Washington Restaurant


Known Name(s)

Washington Restaurant

Address

16 N. Main Street Lexington, VA

Establishment Type(s)

Restaurant

Physical Status

Extant

Detailed History

The vernacular 1862 building at 16 North Main Street is listed as a contributing structure to the Lexington National Register Historic District. The building survived fires ordered by Union General David Hunter, who occupied the town in June of 1864.

From the Rockbridge Historical Society article written by Executive Director and super-helpful person Eric Wilson in early 2019, "Re-Visiting Rockbridge, 1939: A New Year’s Journey with RHS, and “The Negro Motorist Green Book"”

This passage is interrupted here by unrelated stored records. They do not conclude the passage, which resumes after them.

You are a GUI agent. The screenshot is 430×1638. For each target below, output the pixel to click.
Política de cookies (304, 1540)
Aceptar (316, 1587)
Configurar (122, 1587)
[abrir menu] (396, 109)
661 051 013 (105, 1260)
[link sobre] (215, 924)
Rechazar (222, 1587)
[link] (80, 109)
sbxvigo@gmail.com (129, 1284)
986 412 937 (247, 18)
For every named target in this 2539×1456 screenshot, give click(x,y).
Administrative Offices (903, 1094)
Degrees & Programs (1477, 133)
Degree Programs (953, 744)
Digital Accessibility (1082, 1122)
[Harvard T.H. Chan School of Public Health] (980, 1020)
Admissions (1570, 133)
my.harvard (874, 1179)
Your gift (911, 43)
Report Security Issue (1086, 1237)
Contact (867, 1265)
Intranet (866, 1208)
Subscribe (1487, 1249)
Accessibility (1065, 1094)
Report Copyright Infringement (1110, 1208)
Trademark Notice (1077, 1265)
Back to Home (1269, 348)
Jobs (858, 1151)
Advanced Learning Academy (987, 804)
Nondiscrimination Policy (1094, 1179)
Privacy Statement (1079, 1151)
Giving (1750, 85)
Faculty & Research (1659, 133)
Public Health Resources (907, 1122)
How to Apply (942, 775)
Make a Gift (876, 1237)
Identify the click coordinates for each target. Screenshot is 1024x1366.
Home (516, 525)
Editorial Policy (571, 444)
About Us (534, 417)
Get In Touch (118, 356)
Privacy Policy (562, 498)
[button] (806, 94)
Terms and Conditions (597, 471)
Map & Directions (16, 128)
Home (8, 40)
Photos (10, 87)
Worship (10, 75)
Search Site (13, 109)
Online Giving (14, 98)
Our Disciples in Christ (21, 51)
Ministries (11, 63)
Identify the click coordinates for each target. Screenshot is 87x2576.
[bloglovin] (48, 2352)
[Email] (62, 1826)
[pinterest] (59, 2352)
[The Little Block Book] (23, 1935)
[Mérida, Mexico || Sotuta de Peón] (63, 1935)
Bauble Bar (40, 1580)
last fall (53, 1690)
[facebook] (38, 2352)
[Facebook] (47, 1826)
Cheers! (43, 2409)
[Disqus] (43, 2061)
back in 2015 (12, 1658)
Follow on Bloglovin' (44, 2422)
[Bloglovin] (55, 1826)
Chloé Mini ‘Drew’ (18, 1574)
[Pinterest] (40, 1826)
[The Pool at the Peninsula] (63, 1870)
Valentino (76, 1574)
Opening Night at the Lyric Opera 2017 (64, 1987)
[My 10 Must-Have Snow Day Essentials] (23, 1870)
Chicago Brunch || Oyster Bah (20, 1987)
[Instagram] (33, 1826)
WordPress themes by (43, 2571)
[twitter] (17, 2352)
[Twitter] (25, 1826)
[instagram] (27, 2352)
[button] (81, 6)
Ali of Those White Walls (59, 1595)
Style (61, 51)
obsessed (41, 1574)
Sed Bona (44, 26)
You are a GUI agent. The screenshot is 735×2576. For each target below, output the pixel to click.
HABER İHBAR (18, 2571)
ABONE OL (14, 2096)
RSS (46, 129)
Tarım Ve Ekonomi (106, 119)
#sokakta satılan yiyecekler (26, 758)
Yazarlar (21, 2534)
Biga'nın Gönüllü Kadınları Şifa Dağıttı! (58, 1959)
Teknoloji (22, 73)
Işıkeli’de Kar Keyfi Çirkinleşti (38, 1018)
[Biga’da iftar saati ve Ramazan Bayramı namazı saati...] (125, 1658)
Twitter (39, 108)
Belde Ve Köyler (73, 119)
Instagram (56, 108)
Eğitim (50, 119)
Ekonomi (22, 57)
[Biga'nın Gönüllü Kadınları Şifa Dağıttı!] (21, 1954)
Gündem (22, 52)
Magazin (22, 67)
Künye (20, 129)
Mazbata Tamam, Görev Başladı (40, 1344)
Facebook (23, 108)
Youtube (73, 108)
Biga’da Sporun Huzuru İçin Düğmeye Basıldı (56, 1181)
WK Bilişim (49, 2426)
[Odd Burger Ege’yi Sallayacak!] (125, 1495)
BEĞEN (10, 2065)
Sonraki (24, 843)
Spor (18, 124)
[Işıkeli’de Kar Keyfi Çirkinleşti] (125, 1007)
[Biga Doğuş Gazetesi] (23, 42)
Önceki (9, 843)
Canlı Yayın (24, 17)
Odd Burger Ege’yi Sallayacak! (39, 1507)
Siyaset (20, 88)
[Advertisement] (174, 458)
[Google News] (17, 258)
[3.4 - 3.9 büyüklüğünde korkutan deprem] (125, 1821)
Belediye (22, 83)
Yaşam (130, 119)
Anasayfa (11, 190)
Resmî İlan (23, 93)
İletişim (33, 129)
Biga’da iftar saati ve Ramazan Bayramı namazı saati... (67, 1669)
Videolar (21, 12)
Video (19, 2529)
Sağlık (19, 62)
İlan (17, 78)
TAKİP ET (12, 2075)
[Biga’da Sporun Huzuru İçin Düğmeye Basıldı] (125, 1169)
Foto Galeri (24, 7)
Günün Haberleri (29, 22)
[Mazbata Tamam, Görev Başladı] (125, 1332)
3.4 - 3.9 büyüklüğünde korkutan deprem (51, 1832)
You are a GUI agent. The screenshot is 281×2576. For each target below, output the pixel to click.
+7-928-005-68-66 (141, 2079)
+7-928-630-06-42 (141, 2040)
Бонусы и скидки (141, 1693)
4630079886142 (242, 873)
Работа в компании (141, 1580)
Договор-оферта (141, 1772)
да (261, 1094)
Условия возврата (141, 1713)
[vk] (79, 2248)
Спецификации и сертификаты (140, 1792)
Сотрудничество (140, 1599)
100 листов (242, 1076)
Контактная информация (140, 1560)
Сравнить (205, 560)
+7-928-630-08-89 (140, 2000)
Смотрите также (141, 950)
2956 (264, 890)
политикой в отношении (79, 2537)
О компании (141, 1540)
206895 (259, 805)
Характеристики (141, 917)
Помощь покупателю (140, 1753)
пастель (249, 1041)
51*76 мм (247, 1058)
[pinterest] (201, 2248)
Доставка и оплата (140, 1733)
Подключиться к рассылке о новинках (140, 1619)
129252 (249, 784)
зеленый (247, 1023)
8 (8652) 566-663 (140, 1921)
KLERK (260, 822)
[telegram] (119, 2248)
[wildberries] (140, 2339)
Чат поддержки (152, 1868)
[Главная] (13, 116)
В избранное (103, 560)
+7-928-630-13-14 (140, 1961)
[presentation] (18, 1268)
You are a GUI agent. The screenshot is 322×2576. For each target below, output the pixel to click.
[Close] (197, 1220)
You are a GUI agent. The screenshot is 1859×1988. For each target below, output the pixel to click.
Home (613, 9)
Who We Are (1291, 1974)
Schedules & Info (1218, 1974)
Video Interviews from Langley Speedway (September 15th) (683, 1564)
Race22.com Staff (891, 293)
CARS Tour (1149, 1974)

"With its notably large plate glass windows, the site is now occupied by Sugar Maple Trading Company and, before that, Duke’s Antiques. The restaurant welcomed customers just uphill from the former Willson-Walker House, where Walker & Wood Brothers Sanitary Meat Market and grocery store had long served as its own pillar in North Main’s black business center, and the Lexington community at large. Across the street, beginning in 1883, Lexington Lodge No. 2461 hosted meetings of the Grand United Order of Odd Fellows, the town’s most prominent African-American fraternal organization, and an important means of cultural connection, across the United States."